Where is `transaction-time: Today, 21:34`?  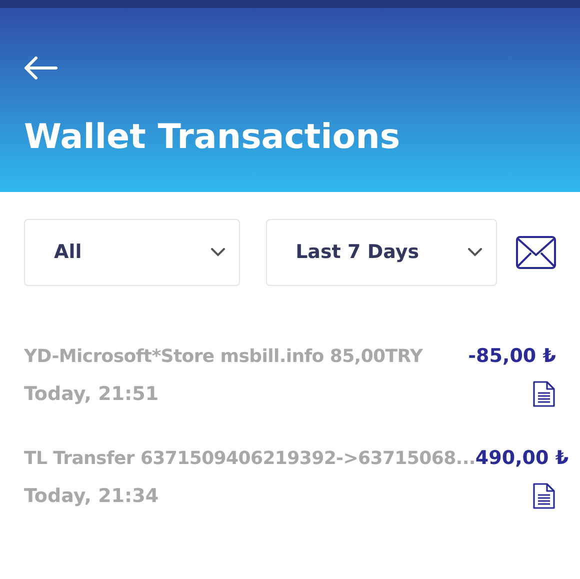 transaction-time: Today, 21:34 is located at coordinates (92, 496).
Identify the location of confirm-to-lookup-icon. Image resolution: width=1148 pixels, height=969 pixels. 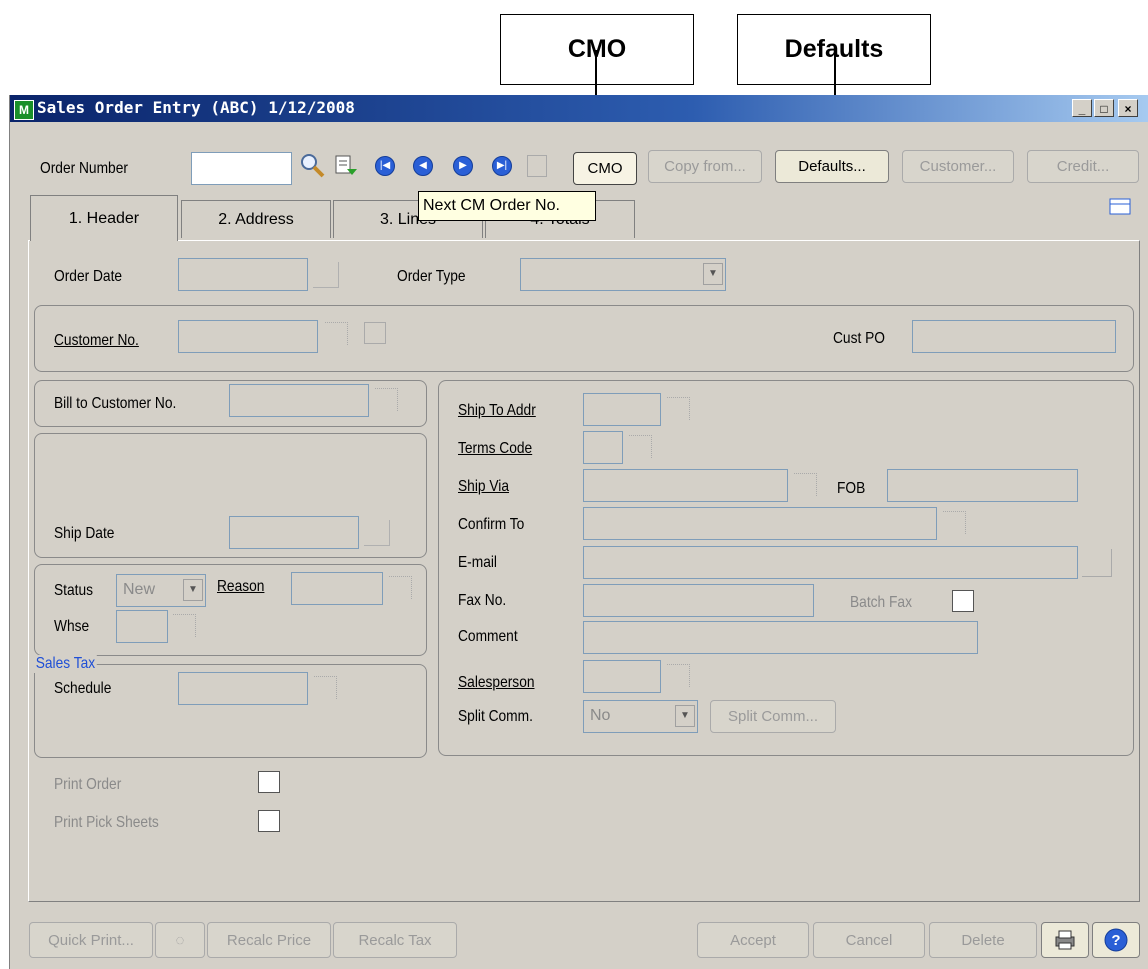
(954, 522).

------------------------

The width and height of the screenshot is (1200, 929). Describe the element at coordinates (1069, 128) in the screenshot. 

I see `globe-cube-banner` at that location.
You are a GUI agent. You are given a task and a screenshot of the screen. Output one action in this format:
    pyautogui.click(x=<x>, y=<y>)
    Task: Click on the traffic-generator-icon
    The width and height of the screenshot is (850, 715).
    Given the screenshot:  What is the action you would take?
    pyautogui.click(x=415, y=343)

------------------------

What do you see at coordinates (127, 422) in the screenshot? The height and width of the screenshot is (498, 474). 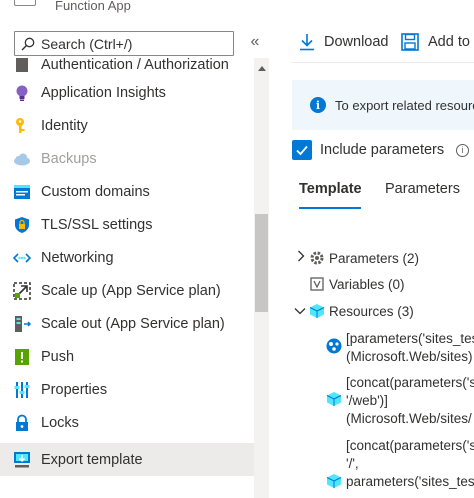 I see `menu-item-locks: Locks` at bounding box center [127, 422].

------------------------

(Exercise directions): Please give the lines from the line with "The width and height of the screenshot is (1200, 929)." up to and including the line with "pyautogui.click(x=415, y=343)" as a Markdown table, with a Row column that numbers them and a Line column that holds each one. Leave out blank lines.

(Answer for this exercise):
| Row | Line |
|---|---|
| 1 | The width and height of the screenshot is (1200, 929). Describe the element at coordinates (1069, 128) in the screenshot.  |
| 2 | I see `globe-cube-banner` at that location. |
| 3 | You are a GUI agent. You are given a task and a screenshot of the screen. Output one action in this format: |
| 4 |     pyautogui.click(x=<x>, y=<y>) |
| 5 |     Task: Click on the traffic-generator-icon |
| 6 |     The width and height of the screenshot is (850, 715). |
| 7 |     Given the screenshot:  What is the action you would take? |
| 8 |     pyautogui.click(x=415, y=343) |